All the big pieces just came into the dock this morning. We have pallet-jacked all the giant crates with the stove, fridge, cabinetwork, wall oven, butcher block, and dishwasher inside, into the gallery with the boxes. The Garland Range is back in Washington where Julia got it in 1956! The kitchen is in its new home! All our Historic Restoration guys -- Rob, Peter, Joe, and Geoff -- who took the kitchen apart last week come down to see their handiwork arrive safely.

December 15, 2001 - February 2002

Everything since the second truck got here in December has been a scramble. We've had to get everything in the Gallery arranged for the cataloging exhibit, and basically less than two months to do it has left us all breathless. Team Julia's Project Manager Nanci, co-curators Paula and me, and Collections Manager Steve have been joined by Designer Nigel, Webmeisters Judy, Matt, and Curtis, educators Heather and Julia (Julia Squared as we call her), Collections Documentation Specialists Sue and Andrea, Development Manager Maggie, Production Honcha Catherine, Public Affairs Manager Valeska and Cynthia, our Collections Management Intern to:

Design the space in the Gallery;
Develop and design labels, signs, posters, and the "look" of the exhibition;
Produce the labels, signage, and posters;
Develop programs for the run of the exhibition;
Develop a cataloging worksheet and a strategy for getting 1,200 objects cataloged (into the computer);
Coordinate the media frenzy about to descend on us;
Develop the content of and design the Web site;
Get all the "images" (photos, videos) in shape for the Web and the exhibit;
Develop and coordinate the volunteers to help with the
exhibit;
Raise the money we need for this small exhibition and the future 'big" exhibit of the restored kitchen.

I'm plotzing!!!!!!!! This will never happen in time, I think, but it does. Team Julia hurtles at headlong speed down a very fast track, an Olympic luge team determined to beat its own best time. The media frenzy begins and we get great press!!!!!! The Web site looks fabulous. No one gets bumped off the track.

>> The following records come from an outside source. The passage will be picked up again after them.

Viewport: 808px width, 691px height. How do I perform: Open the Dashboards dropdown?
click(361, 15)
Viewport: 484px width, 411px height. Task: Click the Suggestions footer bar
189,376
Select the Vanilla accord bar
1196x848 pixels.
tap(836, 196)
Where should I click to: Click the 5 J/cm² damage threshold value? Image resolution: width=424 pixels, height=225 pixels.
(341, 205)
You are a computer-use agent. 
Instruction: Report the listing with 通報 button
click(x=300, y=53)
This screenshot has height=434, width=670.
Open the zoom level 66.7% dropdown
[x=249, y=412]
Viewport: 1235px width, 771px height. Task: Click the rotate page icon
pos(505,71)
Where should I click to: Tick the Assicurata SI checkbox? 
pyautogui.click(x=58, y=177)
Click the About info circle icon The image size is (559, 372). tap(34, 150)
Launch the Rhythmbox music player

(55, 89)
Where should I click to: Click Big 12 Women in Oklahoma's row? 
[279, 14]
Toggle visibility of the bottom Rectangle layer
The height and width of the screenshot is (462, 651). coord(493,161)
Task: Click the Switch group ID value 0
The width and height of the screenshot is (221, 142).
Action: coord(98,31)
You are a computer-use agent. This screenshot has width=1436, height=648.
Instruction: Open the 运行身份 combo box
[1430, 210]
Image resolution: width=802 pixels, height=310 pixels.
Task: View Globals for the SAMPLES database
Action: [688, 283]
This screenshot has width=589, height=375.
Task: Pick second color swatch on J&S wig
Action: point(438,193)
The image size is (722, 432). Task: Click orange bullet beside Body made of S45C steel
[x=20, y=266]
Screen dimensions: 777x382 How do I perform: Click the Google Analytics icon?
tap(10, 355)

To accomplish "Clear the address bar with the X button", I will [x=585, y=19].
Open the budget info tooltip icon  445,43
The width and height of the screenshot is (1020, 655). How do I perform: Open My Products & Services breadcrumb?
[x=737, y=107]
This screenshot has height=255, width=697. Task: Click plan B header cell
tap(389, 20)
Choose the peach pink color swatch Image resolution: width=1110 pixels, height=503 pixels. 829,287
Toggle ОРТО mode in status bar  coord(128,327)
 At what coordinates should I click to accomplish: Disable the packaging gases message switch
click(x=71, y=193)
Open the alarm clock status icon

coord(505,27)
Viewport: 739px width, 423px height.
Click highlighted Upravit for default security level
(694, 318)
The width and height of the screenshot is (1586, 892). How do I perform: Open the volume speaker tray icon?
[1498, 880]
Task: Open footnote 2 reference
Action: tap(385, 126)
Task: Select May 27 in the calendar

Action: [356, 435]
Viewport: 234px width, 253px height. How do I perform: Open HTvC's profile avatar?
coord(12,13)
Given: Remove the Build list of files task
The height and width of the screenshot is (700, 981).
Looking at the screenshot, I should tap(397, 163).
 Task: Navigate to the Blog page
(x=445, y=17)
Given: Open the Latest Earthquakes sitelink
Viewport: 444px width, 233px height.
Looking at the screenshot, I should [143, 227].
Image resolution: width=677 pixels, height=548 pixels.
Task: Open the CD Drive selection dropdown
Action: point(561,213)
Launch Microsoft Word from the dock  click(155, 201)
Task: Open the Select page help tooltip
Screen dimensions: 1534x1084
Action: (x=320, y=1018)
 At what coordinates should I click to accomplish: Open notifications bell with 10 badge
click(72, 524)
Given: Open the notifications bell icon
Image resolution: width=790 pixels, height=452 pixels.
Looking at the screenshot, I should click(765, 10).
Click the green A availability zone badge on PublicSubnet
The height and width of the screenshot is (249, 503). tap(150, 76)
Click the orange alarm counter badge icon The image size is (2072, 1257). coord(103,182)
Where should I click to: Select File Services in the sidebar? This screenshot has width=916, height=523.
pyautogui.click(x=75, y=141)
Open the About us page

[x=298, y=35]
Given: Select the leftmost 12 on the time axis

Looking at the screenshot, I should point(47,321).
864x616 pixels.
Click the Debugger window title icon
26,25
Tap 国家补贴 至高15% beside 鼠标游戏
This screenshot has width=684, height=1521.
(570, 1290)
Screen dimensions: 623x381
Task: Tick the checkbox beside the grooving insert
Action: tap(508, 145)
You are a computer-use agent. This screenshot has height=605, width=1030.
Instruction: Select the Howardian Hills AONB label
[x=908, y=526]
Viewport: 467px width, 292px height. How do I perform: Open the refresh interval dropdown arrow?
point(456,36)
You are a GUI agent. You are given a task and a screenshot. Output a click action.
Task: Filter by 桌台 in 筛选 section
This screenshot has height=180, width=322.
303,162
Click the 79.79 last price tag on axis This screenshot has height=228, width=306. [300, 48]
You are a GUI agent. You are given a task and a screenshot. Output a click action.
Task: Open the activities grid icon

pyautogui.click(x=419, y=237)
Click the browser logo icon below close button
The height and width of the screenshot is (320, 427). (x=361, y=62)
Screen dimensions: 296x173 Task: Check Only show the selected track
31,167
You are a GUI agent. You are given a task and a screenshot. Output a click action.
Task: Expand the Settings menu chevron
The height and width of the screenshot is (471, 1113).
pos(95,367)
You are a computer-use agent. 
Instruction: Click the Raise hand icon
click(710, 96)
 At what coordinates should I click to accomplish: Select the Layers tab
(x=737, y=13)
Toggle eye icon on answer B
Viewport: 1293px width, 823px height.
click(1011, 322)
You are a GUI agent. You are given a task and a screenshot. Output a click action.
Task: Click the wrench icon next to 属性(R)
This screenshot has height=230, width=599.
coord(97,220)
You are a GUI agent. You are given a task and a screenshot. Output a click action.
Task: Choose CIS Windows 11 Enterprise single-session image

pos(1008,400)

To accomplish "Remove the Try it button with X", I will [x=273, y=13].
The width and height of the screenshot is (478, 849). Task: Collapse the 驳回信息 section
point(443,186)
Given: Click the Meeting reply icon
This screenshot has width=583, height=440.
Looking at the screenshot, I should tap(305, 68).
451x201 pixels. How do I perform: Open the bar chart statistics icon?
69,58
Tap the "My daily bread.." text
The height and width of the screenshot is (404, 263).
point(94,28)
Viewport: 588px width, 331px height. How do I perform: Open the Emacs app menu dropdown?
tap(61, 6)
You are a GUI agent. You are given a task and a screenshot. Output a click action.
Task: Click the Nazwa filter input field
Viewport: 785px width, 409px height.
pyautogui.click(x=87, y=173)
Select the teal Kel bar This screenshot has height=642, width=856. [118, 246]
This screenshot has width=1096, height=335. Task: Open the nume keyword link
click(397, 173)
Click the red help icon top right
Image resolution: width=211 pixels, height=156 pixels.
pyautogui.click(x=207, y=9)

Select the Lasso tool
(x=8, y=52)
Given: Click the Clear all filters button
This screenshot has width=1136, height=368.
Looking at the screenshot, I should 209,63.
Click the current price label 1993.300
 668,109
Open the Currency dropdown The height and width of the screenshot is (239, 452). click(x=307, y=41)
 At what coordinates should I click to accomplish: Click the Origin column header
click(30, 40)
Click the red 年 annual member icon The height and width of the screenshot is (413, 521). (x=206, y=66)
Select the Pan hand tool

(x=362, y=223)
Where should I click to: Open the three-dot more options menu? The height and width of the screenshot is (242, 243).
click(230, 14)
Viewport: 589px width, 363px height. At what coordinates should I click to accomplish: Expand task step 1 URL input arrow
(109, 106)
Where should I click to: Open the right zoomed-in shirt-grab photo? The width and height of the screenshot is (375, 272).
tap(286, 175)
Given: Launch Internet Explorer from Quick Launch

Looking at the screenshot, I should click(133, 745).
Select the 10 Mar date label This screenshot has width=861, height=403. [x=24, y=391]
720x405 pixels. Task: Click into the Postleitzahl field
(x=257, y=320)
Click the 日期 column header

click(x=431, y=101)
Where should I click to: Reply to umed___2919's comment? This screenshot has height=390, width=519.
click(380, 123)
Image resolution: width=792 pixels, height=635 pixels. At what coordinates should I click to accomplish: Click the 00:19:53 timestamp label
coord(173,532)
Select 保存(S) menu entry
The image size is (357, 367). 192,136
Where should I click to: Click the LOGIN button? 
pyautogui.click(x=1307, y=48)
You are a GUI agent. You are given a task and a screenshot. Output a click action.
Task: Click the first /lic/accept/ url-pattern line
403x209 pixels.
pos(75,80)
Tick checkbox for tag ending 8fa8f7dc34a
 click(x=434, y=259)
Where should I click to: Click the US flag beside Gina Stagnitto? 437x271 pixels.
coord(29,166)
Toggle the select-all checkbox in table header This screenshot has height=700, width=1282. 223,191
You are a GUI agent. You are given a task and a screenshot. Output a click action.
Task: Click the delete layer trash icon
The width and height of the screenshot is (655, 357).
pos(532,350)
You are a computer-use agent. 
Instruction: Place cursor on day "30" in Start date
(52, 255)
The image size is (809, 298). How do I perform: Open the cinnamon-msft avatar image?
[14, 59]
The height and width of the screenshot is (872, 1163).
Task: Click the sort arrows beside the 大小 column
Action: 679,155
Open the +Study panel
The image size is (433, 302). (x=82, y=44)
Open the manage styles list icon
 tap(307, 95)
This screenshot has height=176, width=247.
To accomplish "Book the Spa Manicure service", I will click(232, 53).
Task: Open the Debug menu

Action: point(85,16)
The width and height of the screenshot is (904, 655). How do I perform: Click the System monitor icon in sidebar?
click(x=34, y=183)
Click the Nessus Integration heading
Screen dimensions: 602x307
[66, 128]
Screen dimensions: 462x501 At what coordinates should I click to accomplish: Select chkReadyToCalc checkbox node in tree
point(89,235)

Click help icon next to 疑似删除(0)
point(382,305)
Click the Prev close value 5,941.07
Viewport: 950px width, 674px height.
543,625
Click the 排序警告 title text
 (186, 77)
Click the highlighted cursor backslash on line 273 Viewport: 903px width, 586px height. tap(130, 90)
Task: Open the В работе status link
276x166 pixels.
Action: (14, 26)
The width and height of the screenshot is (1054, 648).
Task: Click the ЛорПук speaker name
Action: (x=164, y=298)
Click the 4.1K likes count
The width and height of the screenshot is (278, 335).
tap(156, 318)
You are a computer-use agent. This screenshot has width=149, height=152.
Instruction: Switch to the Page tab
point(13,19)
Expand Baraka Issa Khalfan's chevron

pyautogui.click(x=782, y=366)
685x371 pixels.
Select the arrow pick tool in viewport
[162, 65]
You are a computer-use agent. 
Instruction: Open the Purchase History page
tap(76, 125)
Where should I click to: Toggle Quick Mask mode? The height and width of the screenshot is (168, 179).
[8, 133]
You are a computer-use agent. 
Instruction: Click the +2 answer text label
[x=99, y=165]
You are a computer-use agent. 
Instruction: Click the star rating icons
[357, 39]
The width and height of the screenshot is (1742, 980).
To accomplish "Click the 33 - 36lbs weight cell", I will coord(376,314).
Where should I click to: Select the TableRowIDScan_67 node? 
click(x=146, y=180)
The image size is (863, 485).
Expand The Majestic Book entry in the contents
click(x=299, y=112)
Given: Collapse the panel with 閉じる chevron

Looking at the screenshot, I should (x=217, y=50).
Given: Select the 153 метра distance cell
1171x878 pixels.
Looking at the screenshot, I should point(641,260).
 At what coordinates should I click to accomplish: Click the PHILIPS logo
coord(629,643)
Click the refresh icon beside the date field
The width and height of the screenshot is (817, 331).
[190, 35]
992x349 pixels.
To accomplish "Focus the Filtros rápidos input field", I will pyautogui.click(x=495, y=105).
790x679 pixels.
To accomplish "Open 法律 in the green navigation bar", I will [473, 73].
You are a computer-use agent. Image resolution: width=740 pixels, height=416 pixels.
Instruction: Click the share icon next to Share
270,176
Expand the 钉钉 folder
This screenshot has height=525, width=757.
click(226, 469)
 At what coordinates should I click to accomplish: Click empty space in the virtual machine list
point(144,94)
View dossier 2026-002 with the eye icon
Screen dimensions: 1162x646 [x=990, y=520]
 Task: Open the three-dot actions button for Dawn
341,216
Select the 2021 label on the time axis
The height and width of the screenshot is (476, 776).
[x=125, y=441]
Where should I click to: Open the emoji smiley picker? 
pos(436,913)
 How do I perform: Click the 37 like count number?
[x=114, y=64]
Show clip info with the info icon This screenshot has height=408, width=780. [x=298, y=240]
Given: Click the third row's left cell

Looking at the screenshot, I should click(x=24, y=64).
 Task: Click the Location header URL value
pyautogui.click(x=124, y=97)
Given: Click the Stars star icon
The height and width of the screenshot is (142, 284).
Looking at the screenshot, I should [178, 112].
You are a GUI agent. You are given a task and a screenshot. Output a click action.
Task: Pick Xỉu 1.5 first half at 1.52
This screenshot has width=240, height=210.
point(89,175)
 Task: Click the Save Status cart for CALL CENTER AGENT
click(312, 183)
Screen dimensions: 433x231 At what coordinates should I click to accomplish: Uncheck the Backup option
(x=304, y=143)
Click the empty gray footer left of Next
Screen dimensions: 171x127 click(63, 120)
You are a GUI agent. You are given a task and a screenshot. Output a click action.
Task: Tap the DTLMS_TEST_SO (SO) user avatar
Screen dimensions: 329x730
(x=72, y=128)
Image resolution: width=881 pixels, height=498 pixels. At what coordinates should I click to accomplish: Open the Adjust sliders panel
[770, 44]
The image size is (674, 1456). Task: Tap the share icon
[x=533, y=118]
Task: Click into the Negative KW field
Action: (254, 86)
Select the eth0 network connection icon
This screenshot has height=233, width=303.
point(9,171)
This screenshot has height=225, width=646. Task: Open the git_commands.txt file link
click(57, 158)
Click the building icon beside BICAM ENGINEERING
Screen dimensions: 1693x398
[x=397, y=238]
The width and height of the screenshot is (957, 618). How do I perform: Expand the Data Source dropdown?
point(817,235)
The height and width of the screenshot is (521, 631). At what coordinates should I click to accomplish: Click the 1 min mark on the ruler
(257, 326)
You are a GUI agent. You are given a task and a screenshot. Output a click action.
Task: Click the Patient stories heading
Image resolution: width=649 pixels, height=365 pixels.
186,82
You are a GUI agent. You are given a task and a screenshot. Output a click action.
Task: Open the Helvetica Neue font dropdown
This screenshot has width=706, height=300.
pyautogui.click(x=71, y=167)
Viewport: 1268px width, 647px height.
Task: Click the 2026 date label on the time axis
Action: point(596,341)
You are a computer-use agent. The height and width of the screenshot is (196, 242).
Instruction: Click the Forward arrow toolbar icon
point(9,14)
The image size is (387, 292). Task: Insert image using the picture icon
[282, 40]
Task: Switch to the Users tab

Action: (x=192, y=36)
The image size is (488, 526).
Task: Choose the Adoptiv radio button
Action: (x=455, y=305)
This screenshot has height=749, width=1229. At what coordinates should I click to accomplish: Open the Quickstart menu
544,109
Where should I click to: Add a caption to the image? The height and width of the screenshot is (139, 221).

On Friday afternoon, February 1, Nigel, Steve and I push crates and tables and supplies around in the Gallery. We've got lots of blue board, number 2 pencils, marking pens, tape measures, microfoam, ratchet wrenches, crowbars, Exacto knives. The computer is working, and Cynthia is managing to understand the database system. Nanci is keeping up with the scheduling and succeeding in keeping the costs in line. Object storage units are up against the wall. At 4:48, Nigel decides to put the stainless steel sink in the window display area. We make a label that says "Stainless Steel Sink, 1961" and carefully lift it into the window, gleaming against the teal cloth beneath. Yes, we have everything AND the kitchen sink!

February 4-16, 2002

8:30am. Omar and Lou and Peter and Rob and Geoff are putting up the main labels on the columns outside the gallery. The plexiglass "viewing" cage goes up in the entryway. Three volunteers are attending orientation over in the Castle. Paula and Steve check over the cataloging process. We open the crate with the modular piece of cabinetwork. We fill out a catalog worksheet as a test. Steve brings down Julia's whisk and blowtorch we collected in 1986, and we put them in the window with the sink -- accompanied by open pages from Julia's cookbooks which show her using these tools.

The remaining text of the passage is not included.